# ZADANIE DO WYKONANIA
Proszę zaktualizować wiersze listingu od wiersza zawierającego „Viewport: 1175px width, 661px height.” do wiersza zawierającego „click(17, 398)” włącznie, zastępując „Logs Explorer” przez „Metrics Explorer” i pozostawiając resztę bez zmian. Należy podać wyłącznie te wiersze, z pominięciem obrazów.

━━━━━ DANE WEJŚCIOWE

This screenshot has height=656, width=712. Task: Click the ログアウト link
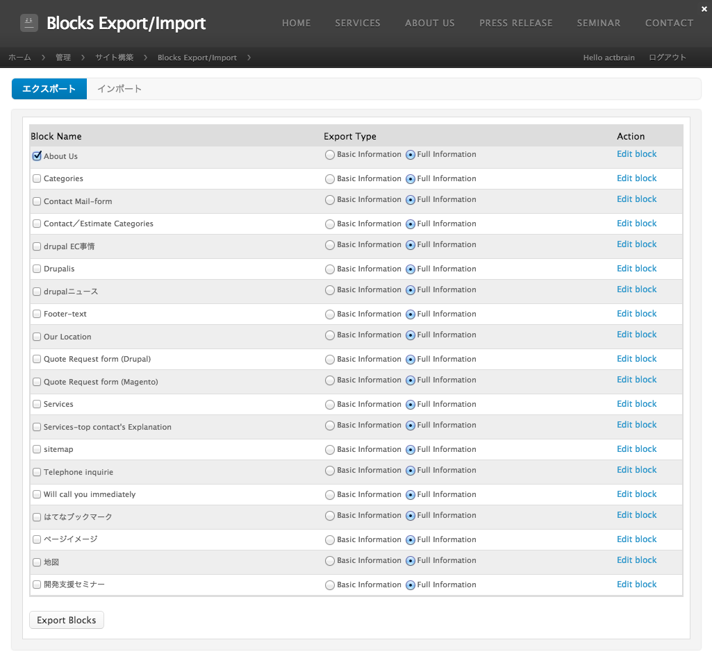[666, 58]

━━━━━━━━━━
━━━━━ DANE WEJŚCIOWE

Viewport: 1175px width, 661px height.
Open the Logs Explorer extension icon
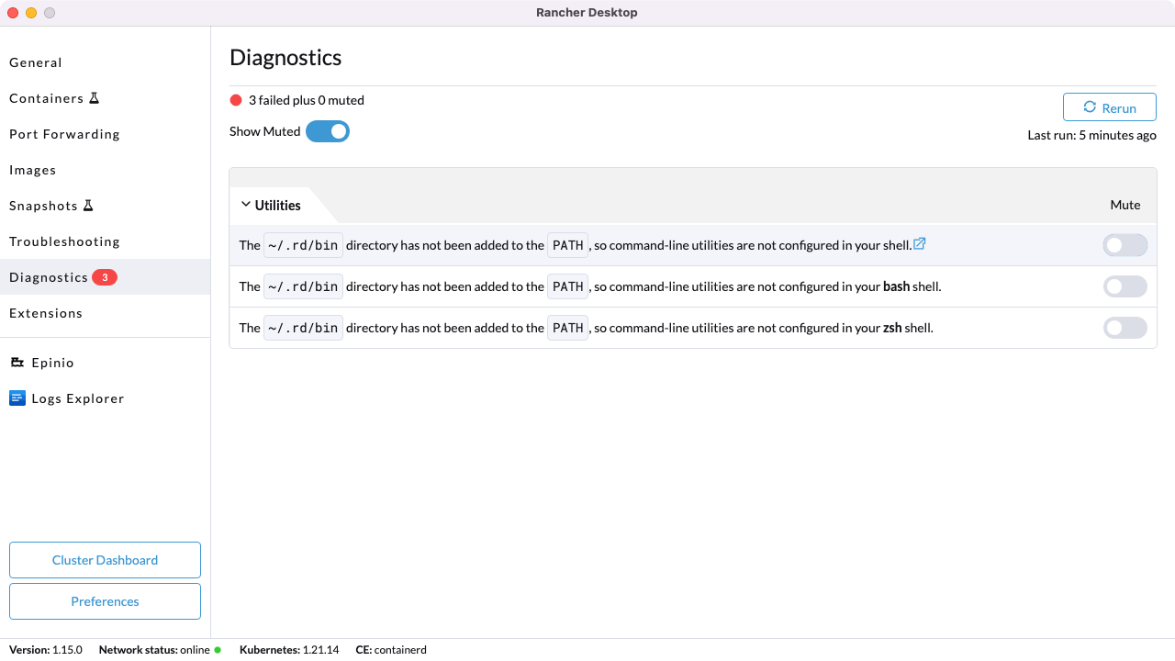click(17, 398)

━━━━━━━━━━

# ROZWIĄZANIE ZADANIA
Viewport: 1175px width, 661px height.
Open the Metrics Explorer extension icon
click(17, 398)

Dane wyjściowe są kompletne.